Text shown
[Start of section]

FDR’s success started to break the Republicans’ hold on the black vote, but he did not secure their permanent loyalty. While 68 percent of blacks voted for him in the 1944 presidential elections, only 40 percent identified themselves as Democrats. Harry Truman’s 1948 campaign — following his party’s endorsement of civil rights and his desegregation of the military — earned Democrats a record 77 percent of black votes, but President Dwight Eisenhower fought back, appointing progressive judges, proposing a civil rights law and sending in federal troops to desegregate public schools in Little Rock. In 1956, blacks rewarded Eisenhower with the highest percentage of black votes for a Republican in a generation — 39 percent.
That prompted Democrats like Senate Majority Leader Lyndon Johnson to worry that Republicans might stage a comeback with black voters by pushing long-desired civil rights legislation. In 1957, in anticipation of the 1958 midterm elections, Eisenhower offered a mild civil rights bill that Johnson and the Senate’s Democrats amended and passed into law. But absent Johnson’s skillful maneuvering to head off a Southern filibuster, the bill would likely have failed. In the end, Johnson’s public embrace of the legislation, combined with his arm-twisting and deft management of the debate, earned him and his party the most credit for the bill’s passage.
By the early 1960s, Democrats were on their way to securing the black vote — 68 percent in 1960 and, because of Johnson’s strong support of the Civil Rights Act of 1964, 91 percent in 1964. But even after Johnson’s signature on a major civil rights bill, blacks didn’t switch party registrations in large numbers. In the 1964 election, 52 percent of blacks still told pollsters they considered themselves Republican.

[End of section]

Instructions for the task
Reproduce the text on black voters' shifting party loyalty word for word, from "That prompted Democrats" to "the bill’s passage.", including both.

Record excerpts
[Start of section]

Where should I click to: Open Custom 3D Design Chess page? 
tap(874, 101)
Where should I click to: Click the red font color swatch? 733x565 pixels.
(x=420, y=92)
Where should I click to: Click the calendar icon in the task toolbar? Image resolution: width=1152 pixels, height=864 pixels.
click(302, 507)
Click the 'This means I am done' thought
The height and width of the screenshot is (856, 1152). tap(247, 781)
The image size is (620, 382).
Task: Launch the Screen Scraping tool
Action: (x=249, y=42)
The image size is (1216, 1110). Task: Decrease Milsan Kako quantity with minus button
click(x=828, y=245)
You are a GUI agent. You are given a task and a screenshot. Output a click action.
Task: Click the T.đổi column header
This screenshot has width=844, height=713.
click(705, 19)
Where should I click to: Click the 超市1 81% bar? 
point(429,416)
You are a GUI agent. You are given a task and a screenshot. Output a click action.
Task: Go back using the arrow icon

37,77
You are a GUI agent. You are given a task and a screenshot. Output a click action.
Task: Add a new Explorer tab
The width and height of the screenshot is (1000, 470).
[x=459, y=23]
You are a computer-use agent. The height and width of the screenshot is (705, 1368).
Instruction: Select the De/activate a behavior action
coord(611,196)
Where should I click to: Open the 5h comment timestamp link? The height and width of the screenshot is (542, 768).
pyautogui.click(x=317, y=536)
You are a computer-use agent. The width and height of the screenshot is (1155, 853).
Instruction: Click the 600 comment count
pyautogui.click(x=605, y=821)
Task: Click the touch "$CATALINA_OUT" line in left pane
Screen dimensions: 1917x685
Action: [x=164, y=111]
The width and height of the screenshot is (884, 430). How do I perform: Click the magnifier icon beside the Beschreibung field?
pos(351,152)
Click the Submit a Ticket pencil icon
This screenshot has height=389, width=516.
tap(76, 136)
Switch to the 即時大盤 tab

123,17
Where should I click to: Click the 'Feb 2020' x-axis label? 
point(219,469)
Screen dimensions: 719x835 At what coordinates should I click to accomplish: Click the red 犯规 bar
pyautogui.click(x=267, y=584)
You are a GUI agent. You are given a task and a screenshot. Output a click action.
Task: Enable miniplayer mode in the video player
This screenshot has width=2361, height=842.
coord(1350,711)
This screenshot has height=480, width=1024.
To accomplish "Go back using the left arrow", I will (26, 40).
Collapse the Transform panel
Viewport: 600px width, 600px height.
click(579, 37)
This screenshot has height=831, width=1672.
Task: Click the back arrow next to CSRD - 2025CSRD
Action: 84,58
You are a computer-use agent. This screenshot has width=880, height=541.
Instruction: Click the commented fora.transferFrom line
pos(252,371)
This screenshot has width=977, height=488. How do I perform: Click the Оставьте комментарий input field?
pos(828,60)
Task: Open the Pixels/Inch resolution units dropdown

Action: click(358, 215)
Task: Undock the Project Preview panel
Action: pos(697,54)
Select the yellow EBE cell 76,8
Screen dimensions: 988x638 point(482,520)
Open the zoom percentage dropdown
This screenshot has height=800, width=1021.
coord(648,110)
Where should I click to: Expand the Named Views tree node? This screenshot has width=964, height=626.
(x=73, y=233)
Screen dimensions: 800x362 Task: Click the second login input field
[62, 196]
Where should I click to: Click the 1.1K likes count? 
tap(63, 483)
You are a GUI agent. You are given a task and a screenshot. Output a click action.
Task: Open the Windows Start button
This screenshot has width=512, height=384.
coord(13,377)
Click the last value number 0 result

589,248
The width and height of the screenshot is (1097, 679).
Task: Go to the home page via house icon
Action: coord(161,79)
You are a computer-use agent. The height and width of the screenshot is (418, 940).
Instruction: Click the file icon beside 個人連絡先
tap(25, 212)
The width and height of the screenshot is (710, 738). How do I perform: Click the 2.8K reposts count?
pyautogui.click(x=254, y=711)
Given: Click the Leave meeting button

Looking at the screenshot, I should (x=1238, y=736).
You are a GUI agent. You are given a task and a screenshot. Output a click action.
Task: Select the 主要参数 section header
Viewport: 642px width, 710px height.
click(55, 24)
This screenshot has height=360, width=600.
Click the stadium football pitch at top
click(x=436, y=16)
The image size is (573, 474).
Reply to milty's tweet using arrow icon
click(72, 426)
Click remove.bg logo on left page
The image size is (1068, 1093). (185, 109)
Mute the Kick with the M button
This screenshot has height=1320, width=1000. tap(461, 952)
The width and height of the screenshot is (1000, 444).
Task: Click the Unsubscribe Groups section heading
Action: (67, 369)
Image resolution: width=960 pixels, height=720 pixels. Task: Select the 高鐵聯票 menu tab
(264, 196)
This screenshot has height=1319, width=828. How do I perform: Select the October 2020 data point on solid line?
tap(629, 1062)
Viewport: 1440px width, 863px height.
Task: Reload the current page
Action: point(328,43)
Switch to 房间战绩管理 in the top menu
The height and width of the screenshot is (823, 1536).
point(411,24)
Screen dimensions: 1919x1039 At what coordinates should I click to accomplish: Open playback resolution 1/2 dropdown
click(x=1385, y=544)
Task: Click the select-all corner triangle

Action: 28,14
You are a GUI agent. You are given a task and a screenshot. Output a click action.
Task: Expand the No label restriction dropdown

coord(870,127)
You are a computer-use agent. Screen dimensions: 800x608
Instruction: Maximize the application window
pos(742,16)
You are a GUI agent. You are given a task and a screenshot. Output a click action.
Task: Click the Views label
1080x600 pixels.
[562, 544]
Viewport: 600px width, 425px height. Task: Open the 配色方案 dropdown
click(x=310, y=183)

[End of section]

Answer to the problem
That prompted Democrats like Senate Majority Leader Lyndon Johnson to worry that Republicans might stage a comeback with black voters by pushing long-desired civil rights legislation. In 1957, in anticipation of the 1958 midterm elections, Eisenhower offered a mild civil rights bill that Johnson and the Senate’s Democrats amended and passed into law. But absent Johnson’s skillful maneuvering to head off a Southern filibuster, the bill would likely have failed. In the end, Johnson’s public embrace of the legislation, combined with his arm-twisting and deft management of the debate, earned him and his party the most credit for the bill’s passage.